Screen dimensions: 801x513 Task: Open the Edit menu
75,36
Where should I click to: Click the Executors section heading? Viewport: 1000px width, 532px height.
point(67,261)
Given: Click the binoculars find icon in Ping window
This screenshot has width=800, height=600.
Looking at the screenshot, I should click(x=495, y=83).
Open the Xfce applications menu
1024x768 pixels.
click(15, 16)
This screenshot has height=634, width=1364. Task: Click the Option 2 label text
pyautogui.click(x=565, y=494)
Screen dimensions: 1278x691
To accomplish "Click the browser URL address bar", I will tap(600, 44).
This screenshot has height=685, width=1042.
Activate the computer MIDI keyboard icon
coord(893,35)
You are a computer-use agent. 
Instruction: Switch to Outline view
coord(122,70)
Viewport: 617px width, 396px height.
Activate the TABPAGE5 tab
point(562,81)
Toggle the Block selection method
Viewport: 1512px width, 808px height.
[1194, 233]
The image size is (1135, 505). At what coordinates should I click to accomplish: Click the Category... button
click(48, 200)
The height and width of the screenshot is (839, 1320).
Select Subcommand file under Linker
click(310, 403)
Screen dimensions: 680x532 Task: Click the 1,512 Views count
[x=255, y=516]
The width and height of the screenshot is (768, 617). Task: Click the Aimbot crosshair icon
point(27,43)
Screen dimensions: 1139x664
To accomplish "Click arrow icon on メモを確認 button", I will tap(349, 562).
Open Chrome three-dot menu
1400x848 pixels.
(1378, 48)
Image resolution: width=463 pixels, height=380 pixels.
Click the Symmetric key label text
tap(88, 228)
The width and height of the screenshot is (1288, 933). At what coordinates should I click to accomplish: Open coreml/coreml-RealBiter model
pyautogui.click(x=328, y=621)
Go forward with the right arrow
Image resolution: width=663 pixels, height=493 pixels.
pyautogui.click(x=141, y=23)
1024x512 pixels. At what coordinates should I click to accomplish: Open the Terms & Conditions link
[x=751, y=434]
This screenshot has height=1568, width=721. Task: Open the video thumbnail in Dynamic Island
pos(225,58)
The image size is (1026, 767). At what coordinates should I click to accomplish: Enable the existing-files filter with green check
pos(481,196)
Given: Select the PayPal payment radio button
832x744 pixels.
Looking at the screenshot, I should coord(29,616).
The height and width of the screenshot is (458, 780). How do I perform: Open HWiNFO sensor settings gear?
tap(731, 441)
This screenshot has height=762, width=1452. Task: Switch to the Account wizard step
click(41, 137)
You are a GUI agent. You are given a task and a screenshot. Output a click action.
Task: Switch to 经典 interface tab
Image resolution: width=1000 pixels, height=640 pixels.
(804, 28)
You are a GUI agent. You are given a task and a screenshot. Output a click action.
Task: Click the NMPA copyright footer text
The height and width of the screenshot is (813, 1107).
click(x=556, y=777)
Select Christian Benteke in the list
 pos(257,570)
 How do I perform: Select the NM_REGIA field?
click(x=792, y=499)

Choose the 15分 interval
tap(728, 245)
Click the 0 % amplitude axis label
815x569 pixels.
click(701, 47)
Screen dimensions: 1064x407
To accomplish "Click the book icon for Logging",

To do = Restate the material word for word, keeping every line intact.

Answer =
Screen dimensions: 801x513 Task: Open the Edit menu
75,36
Where should I click to: Click the Executors section heading? Viewport: 1000px width, 532px height.
point(67,261)
Given: Click the binoculars find icon in Ping window
This screenshot has width=800, height=600.
Looking at the screenshot, I should click(x=495, y=83).
Open the Xfce applications menu
1024x768 pixels.
click(15, 16)
This screenshot has height=634, width=1364. Task: Click the Option 2 label text
pyautogui.click(x=565, y=494)
Screen dimensions: 1278x691
To accomplish "Click the browser URL address bar", I will tap(600, 44).
This screenshot has height=685, width=1042.
Activate the computer MIDI keyboard icon
coord(893,35)
You are a computer-use agent. 
Instruction: Switch to Outline view
coord(122,70)
Viewport: 617px width, 396px height.
Activate the TABPAGE5 tab
point(562,81)
Toggle the Block selection method
Viewport: 1512px width, 808px height.
[1194, 233]
The image size is (1135, 505). At what coordinates should I click to accomplish: Click the Category... button
click(48, 200)
The height and width of the screenshot is (839, 1320).
Select Subcommand file under Linker
click(310, 403)
Screen dimensions: 680x532 Task: Click the 1,512 Views count
[x=255, y=516]
The width and height of the screenshot is (768, 617). Task: Click the Aimbot crosshair icon
point(27,43)
Screen dimensions: 1139x664
To accomplish "Click arrow icon on メモを確認 button", I will tap(349, 562).
Open Chrome three-dot menu
1400x848 pixels.
(1378, 48)
Image resolution: width=463 pixels, height=380 pixels.
Click the Symmetric key label text
tap(88, 228)
The width and height of the screenshot is (1288, 933). At what coordinates should I click to accomplish: Open coreml/coreml-RealBiter model
pyautogui.click(x=328, y=621)
Go forward with the right arrow
Image resolution: width=663 pixels, height=493 pixels.
pyautogui.click(x=141, y=23)
1024x512 pixels. At what coordinates should I click to accomplish: Open the Terms & Conditions link
[x=751, y=434]
This screenshot has height=1568, width=721. Task: Open the video thumbnail in Dynamic Island
pos(225,58)
The image size is (1026, 767). At what coordinates should I click to accomplish: Enable the existing-files filter with green check
pos(481,196)
Given: Select the PayPal payment radio button
832x744 pixels.
Looking at the screenshot, I should coord(29,616).
The height and width of the screenshot is (458, 780). How do I perform: Open HWiNFO sensor settings gear?
tap(731, 441)
This screenshot has height=762, width=1452. Task: Switch to the Account wizard step
click(41, 137)
You are a GUI agent. You are given a task and a screenshot. Output a click action.
Task: Switch to 经典 interface tab
Image resolution: width=1000 pixels, height=640 pixels.
(804, 28)
You are a GUI agent. You are given a task and a screenshot. Output a click action.
Task: Click the NMPA copyright footer text
The height and width of the screenshot is (813, 1107).
click(x=556, y=777)
Select Christian Benteke in the list
 pos(257,570)
 How do I perform: Select the NM_REGIA field?
click(x=792, y=499)

Choose the 15分 interval
tap(728, 245)
Click the 0 % amplitude axis label
815x569 pixels.
click(701, 47)
Screen dimensions: 1064x407
To accomplish "Click the book icon for Logging",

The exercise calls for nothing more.